To accelerate the delivery of our Sustainable Growth and Impact strategy, we have refined our group management structure with new executive roles which include metals, technical services and commercial. We also announced the appointment of Executive Heads of Coal, Technical Services, and a designate Executive Head for Sustainability to succeed our current Executive Head who will be retiring in July 2026. This will strengthen our ability to execute on our complex projects, while a streamlined technical services division will help drive excellence across our mining, metallurgy, exploration, engineering, and projects portfolios. This re-organisation is about more than efficiency, it’s about positioning Exxaro to respond faster to market opportunities, manage risks more effectively, and deliver sustainable growth.
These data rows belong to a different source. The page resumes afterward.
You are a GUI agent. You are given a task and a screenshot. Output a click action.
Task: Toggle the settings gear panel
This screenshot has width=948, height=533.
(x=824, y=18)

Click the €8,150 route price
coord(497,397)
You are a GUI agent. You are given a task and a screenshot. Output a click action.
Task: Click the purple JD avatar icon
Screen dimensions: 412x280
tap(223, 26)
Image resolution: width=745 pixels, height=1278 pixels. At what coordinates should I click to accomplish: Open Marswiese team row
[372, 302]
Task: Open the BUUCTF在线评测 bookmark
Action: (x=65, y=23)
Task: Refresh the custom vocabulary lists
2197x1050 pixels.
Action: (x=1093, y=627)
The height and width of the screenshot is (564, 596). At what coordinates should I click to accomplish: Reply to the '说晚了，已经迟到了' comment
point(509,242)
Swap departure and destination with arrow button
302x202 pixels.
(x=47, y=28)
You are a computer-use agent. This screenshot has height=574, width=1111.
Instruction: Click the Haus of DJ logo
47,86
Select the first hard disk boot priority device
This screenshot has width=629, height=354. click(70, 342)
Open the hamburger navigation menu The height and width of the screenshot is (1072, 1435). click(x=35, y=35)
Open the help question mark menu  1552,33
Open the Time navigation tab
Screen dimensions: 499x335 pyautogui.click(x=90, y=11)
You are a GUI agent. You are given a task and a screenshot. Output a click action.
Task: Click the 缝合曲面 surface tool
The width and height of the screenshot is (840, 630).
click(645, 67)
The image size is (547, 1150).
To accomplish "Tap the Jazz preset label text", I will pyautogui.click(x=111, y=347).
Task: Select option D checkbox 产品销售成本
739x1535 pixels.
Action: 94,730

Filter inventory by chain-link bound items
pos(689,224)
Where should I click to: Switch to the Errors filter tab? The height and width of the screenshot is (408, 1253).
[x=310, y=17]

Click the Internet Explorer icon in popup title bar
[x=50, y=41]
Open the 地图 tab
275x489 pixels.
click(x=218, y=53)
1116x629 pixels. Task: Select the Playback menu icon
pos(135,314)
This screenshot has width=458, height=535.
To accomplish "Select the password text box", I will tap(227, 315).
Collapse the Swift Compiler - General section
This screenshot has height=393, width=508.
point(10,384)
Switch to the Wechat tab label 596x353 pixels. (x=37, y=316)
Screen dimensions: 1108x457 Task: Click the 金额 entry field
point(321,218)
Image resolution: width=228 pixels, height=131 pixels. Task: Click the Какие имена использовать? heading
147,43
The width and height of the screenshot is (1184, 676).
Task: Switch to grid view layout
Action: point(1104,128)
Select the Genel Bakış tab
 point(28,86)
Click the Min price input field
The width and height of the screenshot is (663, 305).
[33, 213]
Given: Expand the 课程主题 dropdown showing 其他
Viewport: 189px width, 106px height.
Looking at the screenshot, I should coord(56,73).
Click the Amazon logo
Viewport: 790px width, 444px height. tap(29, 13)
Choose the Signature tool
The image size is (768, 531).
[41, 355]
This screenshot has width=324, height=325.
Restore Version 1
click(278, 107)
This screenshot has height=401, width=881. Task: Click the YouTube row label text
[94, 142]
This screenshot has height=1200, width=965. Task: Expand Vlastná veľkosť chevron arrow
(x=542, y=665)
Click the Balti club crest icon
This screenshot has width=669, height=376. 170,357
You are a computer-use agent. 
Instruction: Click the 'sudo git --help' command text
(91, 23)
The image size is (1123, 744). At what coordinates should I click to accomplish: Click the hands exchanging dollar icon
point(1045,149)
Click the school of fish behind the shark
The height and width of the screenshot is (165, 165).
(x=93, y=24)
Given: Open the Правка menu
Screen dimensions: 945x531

In May 2025, Exxaro entered into binding agreements to acquire shares and claims in manganese assets held by Ntsimbintle Holdings Proprietary Limited (Ntsimbintle Holdings) and OMH (Mauritius) Corp (OMH). Through this acquisition, Exxaro gains stakes in Ntsimbintle Mining Proprietary Limited (74%) giving Exxaro 60,1% effective ownership in Tshipi Borwa Mine (including 50.1% marketing rights), Jupiter Mines Limited (19.99%), Ntsimbintle Marketing and Trading Private Limited (100%), Mokala Manganese Proprietary Limited (51%), and Hotazel Manganese Mines Proprietary Limited (9%), for a purchase consideration of R11.67 billion, rising up to R14.68 billion with tag-along rights and escalations.
Post the announcement, Ntsimbintle Holdings shareholders have approved the transaction. The Escrow and Warranty and Indemnity Insurance Agreements have been entered into. We have filed our submission to the South African Competition Authority and for Tshipi Borwa mine, as well as our submission for Ministerial approval under section 11 of the Mineral and Petroleum Resources Development Act (MPRDA). We are receiving waivers or exercise of respective pre-emptive - some are received, while some are still in progress. Subject to all approvals and consents being obtained, we remain on track for close of the transaction in the first quarter of 2026.
The organisation is operationalising its decarbonisation roadmap and is actively configuring its assets to support this journey, with a particular focus on medium to long-term technologies such as fleet optimisation to reduce Scope 1 emissions. A key milestone in this commitment, is the commissioning of our first self-generation initiative, being LSP at our Grootegeluk mine, which will deliver a 25% reduction in scope 2 emissions and a 17% reduction in total Scope 1 and Scope 2 emissions. Addressing Scope 3 (value chain) emissions remain a priority, and through strategic partnerships and meaningful stakeholder engagement such as the signing of a memorandum of understanding with Eskom in April 2025, we are confident in making significant progress in reducing these emissions. The signing of a power purchase agreement with our coal customer Northam Platinum will also support the reduction of our Scope 3 emissions.
While global and domestic macro-economic conditions remain uncertain, we are cautiously optimistic about its ability to continue with its Market-to-Resource optimisation initiatives to make strategic operational decisions that will ensure continued stakeholder value creation. We are focused on operational efficiency including the Leeuwpan turnaround plan, closing the manganese transaction, delivering the LSP and Matla Life of Mine expansion project, and improving logistics in partnership with Transnet.